The remain of the paper is organized as follows: Sect. 2 presents the state of the art in collaborative decision-making, ontological engineering and collaboration engineering; Sect. 3 presents the ontology implemented through the methodology and finally Sect. 4 presents the conclusions of this work and the associated perspectives.

2 Background

2.1 Collaborative Decision Making Process

In this section, we are going to highlight the main phases of a generic collaborative decision making process. Figure 1 presents a general view of it.

Fig. 1.
figure 1

Generic model of the collective decision-making process [1].

The preparation phase consists of defining the problem of decision-making according to the ontology. In other words, we must define the purpose, the domain, the current context of the problem as well as the criteria and possible constraints.

The phase of collective understanding of problem can be considered as an extension of the preparation phase. Indeed, it consists of sharing a common vision of the problem with all the participants and finding an agreement on how to implement the designed process [19].

The solution generation phase is the beginning of the treatment and it consists to produce alternative ideas to solve the problem.

The phase of negotiation and confrontation of viewpoints comes after that of generation to allow participants to elaborate their contributions by arguing them in order to win the support of the greatest number.

====

→ Short problem A
In the passage on collaborative decision-making, what does the solution generation phase consist of?
→ Short problem B
Using the passage on collaborative decision-making, explain why the phase of collective understanding of the problem can be seen as an extension of the preparation phase.
→ Short problem C
Continue the passage on the collaborative decision-making process, starting after its last sentence.

→ Data section
====

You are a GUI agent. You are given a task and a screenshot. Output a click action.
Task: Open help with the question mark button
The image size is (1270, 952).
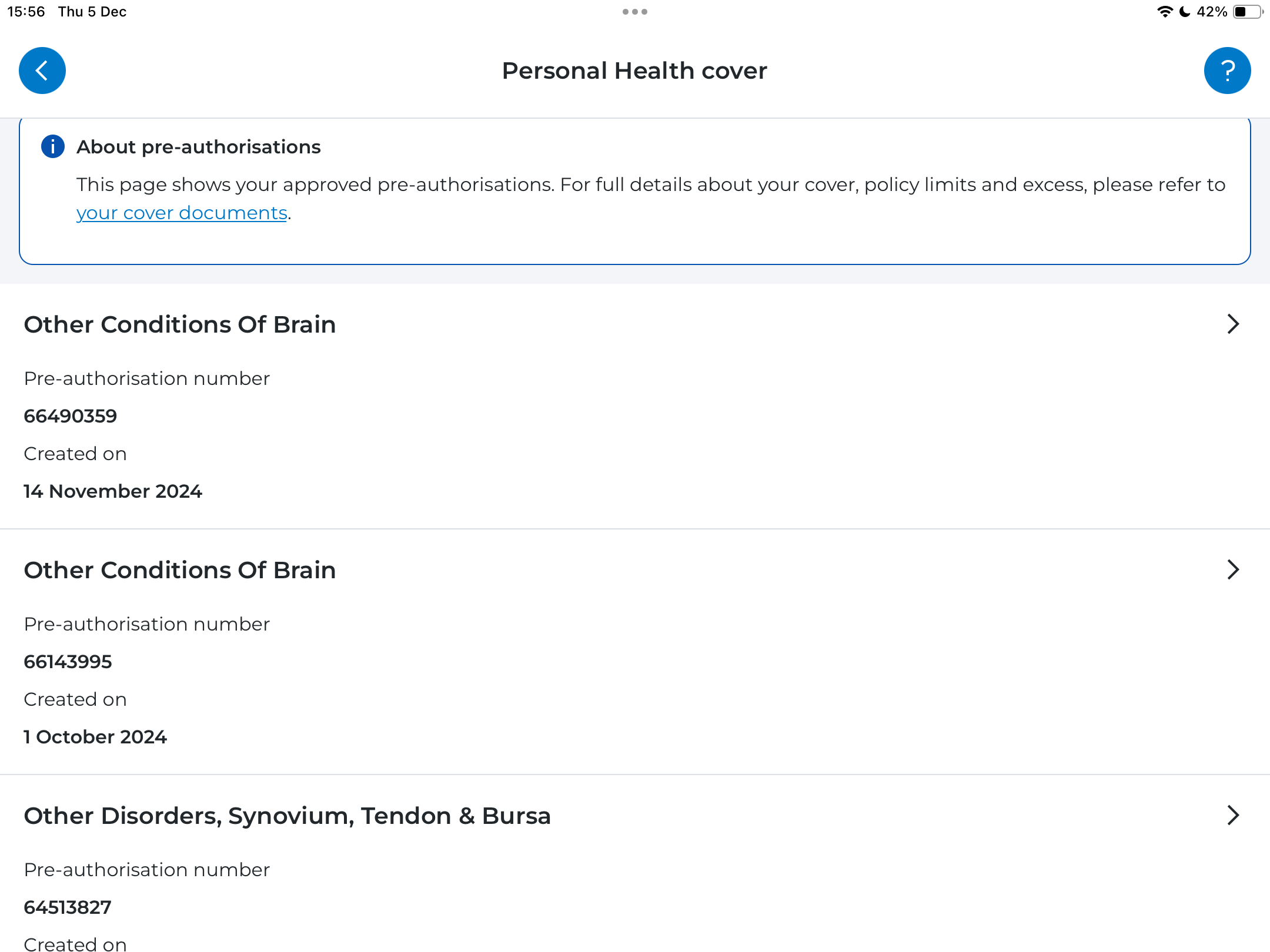coord(1227,71)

====

→ Written reply A
It consists of producing alternative ideas to solve the problem.

→ Written reply B
The collective understanding phase builds on the preparation phase. It consists of sharing a common vision of the problem with all participants and finding an agreement on how to implement the designed process.

→ Written reply C
The decision phase occurs after the negotiation and confrontation phase of the solutions. It consists in selecting, according to the criteria previously defined, the ideas which have been approved by maximum participants, or which will have made the consensus within the group.

The monitoring phase covers all the decision making process so that any problem can be timely fixed. It also includes generating a report on all decision-making process and ensures their implementation. To do that, a document will be generated at the end of the decision-making process and will serve as a basis for further work.

As announced below, our purpose is to design a self-configurable tool for collaborative decision making which embeded faciltator skills. To do that, we need an ontology for main concepts of domains involved in this process. So, the next sections are devoted to ontologies and how to develop them.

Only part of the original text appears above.